START Task input

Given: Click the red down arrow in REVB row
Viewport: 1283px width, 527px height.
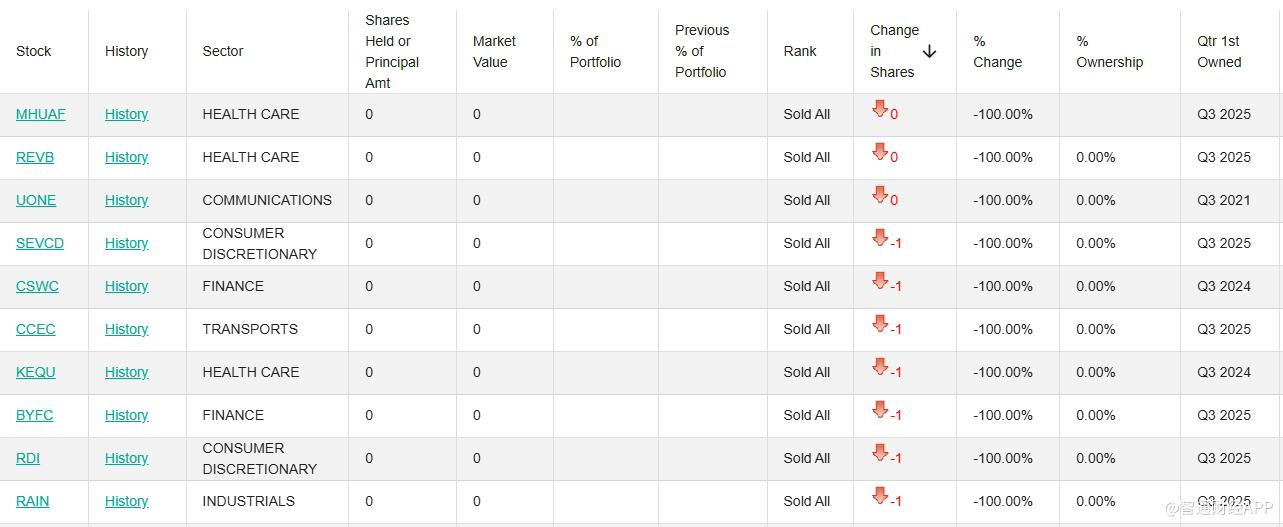Looking at the screenshot, I should coord(880,152).
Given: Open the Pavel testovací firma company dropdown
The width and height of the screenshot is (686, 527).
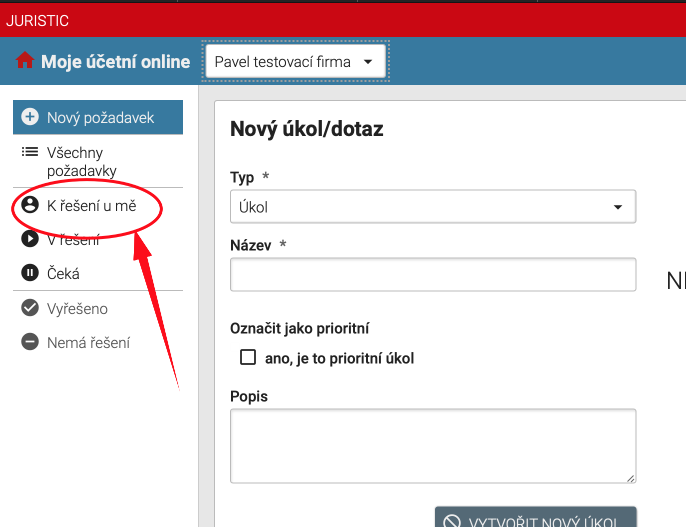Looking at the screenshot, I should (x=295, y=62).
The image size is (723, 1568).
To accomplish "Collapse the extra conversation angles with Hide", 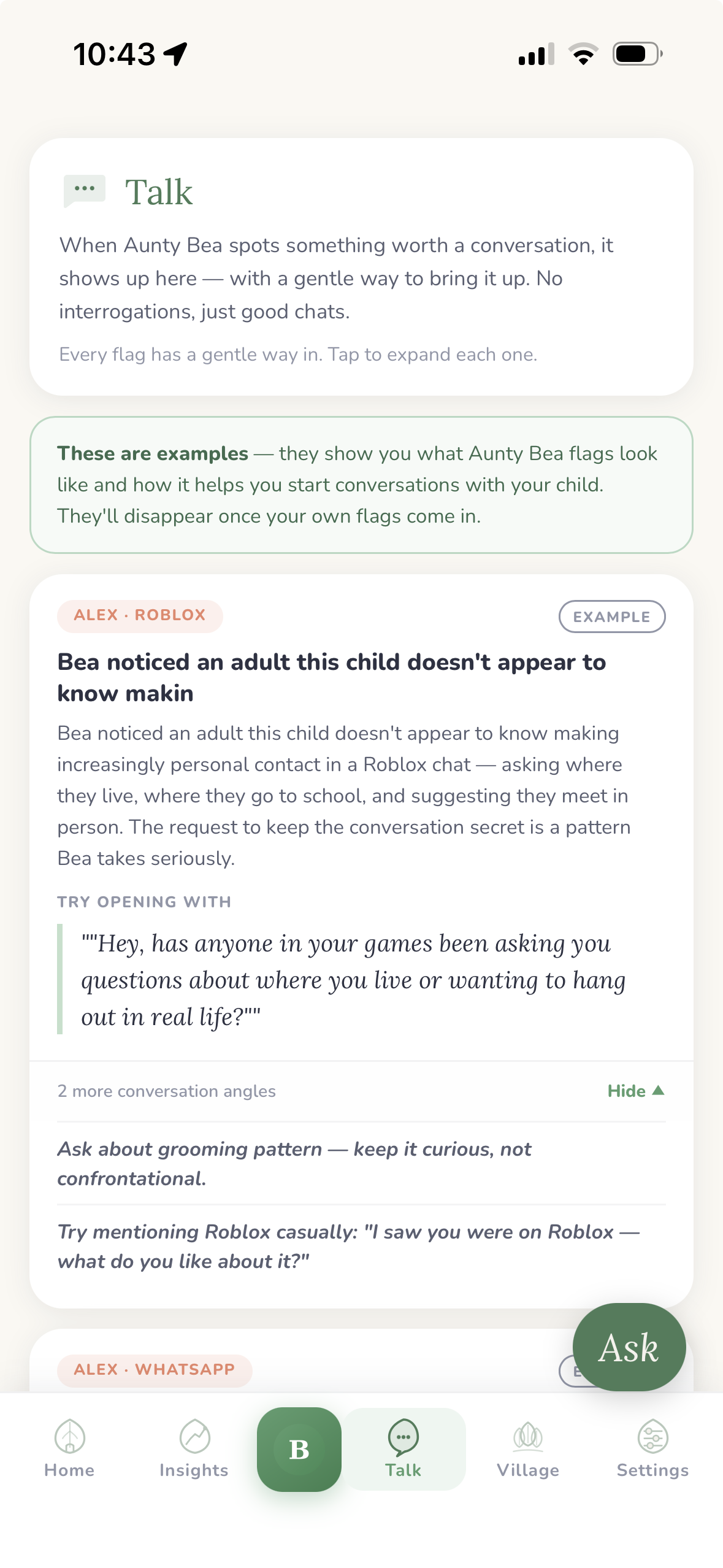I will pyautogui.click(x=635, y=1091).
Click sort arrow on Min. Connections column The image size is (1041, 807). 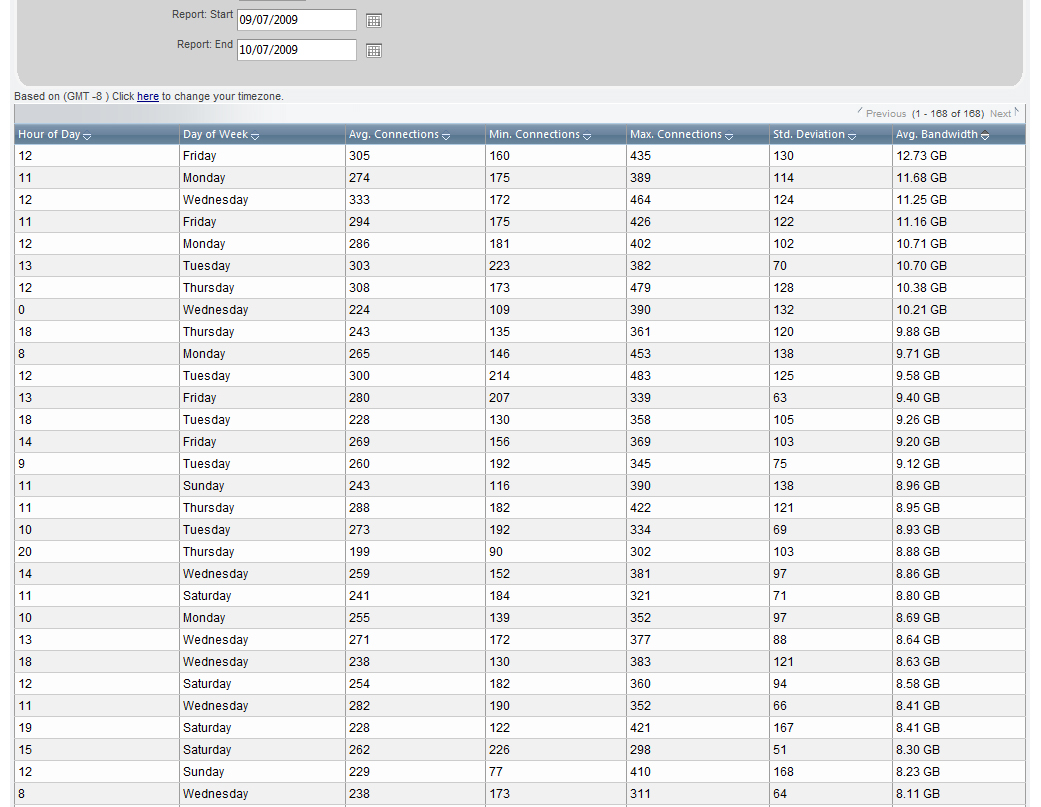pos(587,136)
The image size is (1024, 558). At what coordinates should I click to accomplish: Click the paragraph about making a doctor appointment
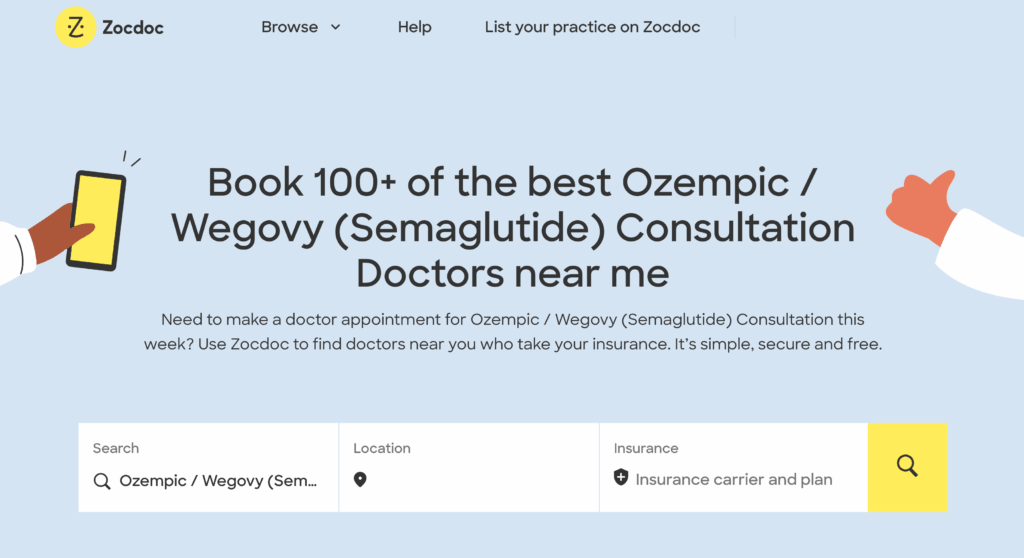click(x=513, y=332)
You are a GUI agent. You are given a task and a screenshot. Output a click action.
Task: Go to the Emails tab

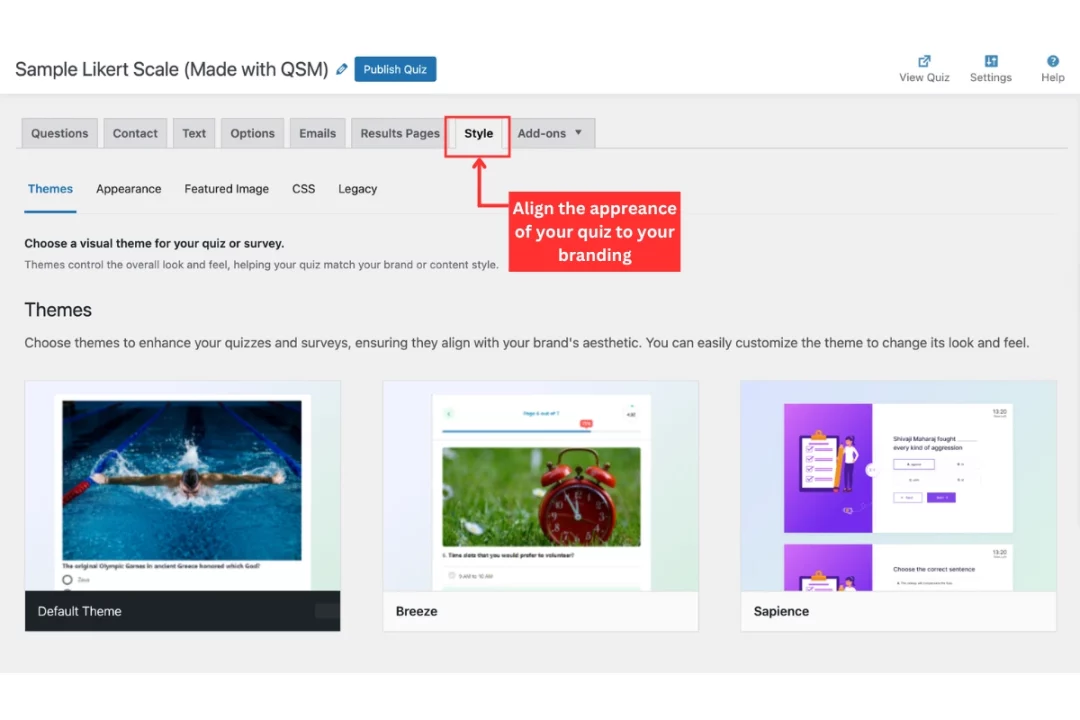(317, 132)
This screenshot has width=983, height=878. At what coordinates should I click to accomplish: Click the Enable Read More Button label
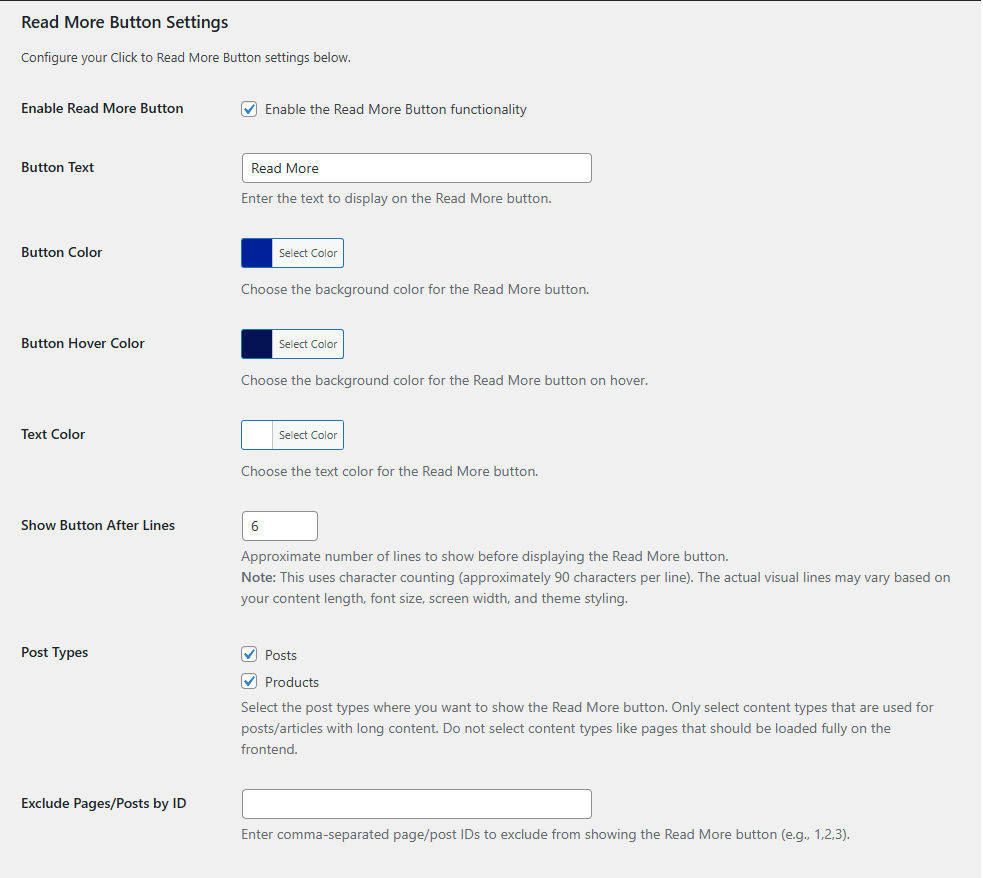[x=101, y=108]
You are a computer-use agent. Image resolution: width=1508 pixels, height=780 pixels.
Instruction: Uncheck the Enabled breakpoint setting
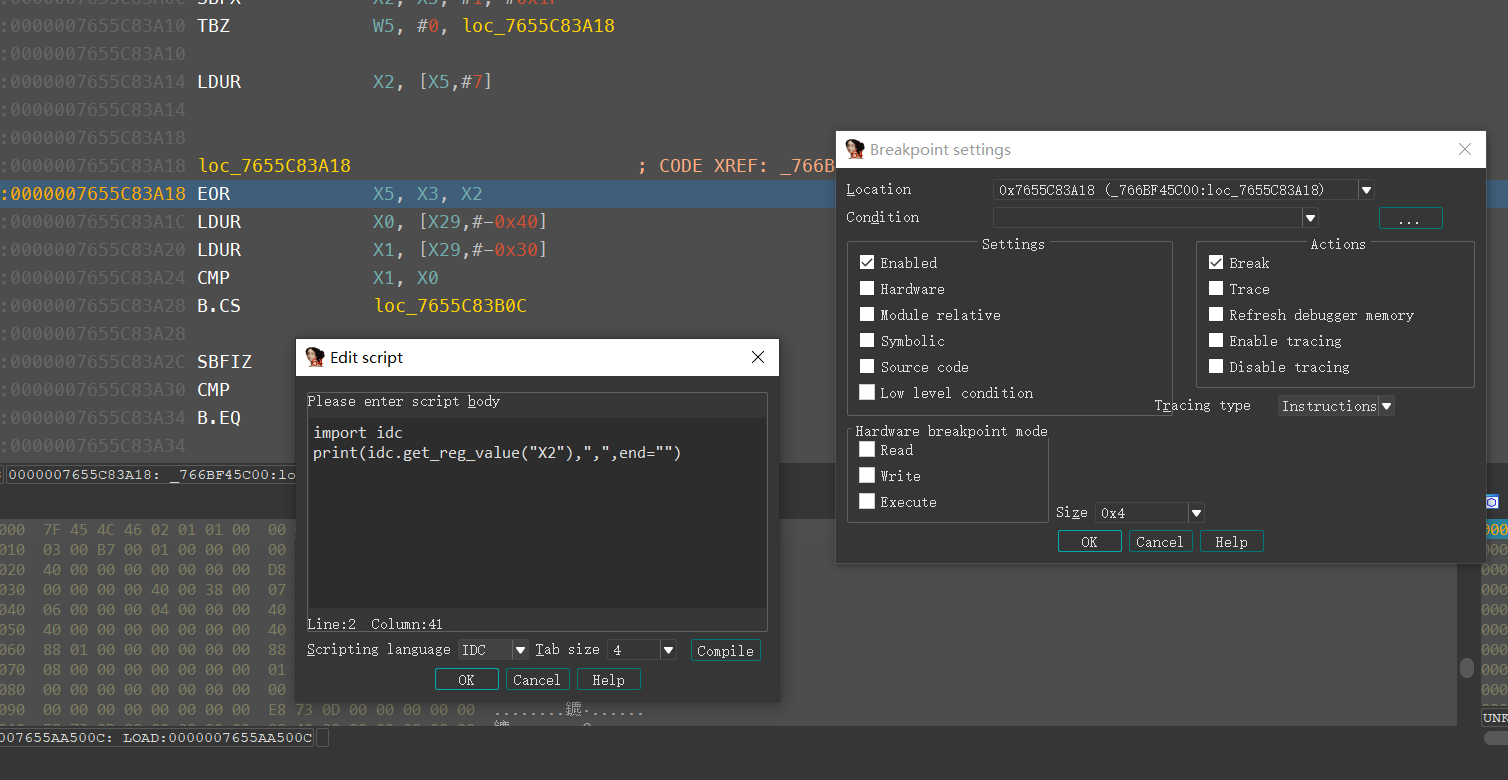[x=867, y=262]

END Task input

- _Exercise aim_
Only the lines from the one containing "Task: Go to the Emails tab" through the last line of the entries belong in the answer, given again exactly. Images stay out.

- _Worked solution_
Task: Go to the Emails tab

(317, 132)
This screenshot has width=983, height=878. At what coordinates should I click to accomplish: Click the Enable Read More Button label
[x=101, y=108]
You are a computer-use agent. Image resolution: width=1508 pixels, height=780 pixels.
Instruction: Uncheck the Enabled breakpoint setting
[x=867, y=262]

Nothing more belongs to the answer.